Using wheel files with conda

If you have software in a Python wheel file and want to use it with conda or install it in a conda environment, there are three ways.

The best way is to obtain the source code for the software and build a conda package from the source and not from a wheel. This helps ensure that the new package uses other conda packages to satisfy its dependencies.

The second best way is to build a conda package from the wheel file. This tells conda more about the files present than a pip install. It is also less likely than a pip install to cause errors by overwriting (or “clobbering”) files. Building a conda package from the wheel file also has the advantage that any clobbering is more likely to happen at build time and not runtime.

The third way is to use pip to install a wheel file into a conda environment.
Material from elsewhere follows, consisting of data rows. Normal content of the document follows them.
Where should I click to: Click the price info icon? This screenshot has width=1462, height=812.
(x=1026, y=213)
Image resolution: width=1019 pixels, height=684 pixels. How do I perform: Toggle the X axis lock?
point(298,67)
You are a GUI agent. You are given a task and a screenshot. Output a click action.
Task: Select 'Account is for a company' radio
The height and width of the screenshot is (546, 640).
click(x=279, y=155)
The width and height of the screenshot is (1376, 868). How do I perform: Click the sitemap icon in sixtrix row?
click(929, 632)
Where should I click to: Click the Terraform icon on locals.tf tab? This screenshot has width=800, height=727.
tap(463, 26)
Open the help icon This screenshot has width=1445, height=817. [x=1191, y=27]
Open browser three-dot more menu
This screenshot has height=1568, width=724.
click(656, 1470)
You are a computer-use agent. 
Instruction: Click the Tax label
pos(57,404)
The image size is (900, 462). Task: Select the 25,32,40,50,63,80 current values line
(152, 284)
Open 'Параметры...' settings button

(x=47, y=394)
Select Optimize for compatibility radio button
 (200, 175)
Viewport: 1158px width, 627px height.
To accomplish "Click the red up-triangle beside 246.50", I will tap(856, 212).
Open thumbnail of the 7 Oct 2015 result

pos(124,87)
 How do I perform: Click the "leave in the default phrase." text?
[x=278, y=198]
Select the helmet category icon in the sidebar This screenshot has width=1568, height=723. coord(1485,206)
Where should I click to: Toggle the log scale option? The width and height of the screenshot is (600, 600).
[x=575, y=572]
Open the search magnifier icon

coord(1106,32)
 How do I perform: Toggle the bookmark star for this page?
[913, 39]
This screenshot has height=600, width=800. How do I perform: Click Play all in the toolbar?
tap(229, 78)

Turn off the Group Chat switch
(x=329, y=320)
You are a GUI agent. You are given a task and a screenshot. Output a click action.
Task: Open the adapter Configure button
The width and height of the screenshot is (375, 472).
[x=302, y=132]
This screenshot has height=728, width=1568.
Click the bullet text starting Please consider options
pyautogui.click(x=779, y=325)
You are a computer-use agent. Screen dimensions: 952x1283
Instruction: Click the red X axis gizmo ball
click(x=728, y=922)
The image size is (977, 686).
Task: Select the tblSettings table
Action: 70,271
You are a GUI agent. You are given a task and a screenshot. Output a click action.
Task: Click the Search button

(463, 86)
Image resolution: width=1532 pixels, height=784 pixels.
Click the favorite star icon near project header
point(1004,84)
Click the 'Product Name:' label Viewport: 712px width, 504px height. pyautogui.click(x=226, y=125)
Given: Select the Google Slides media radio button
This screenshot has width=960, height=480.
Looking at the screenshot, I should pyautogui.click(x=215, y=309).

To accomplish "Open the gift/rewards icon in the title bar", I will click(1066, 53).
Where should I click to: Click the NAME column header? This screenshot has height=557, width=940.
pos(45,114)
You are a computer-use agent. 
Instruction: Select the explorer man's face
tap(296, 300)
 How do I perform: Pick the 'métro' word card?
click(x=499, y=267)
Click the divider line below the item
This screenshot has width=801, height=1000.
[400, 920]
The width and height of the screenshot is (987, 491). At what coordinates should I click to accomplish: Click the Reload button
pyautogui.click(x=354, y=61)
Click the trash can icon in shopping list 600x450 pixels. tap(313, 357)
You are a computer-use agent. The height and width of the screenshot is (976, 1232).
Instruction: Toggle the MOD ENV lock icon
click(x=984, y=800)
Some conda users have used this option safely. The first two ways are still the safest and most reliable.

Building a conda package from a wheel file

To build a conda package from a wheel file, install the .whl file in the conda recipe’s bld.bat or build.sh file.

You may download the .whl file in the source section of the conda recipe’s meta.yaml file.

You may instead put the URL directly in the pip install command.

EXAMPLE: The conda recipe for TensorFlow has a pip install command in build.sh with the URL of a .whl file. The meta.yaml file does not download or list the .whl file.

NOTE: It is important to pip install only the one desired package. Whenever possible, install dependencies with conda and not pip.

We strongly recommend using the --no-deps option in the pip install command.

If you run pip install without the --no-deps option, pip will often install dependencies in your conda recipe and those dependencies will become part of your package. This wastes space in the package and increases the risk of file overlap, file clobbering, and broken packages.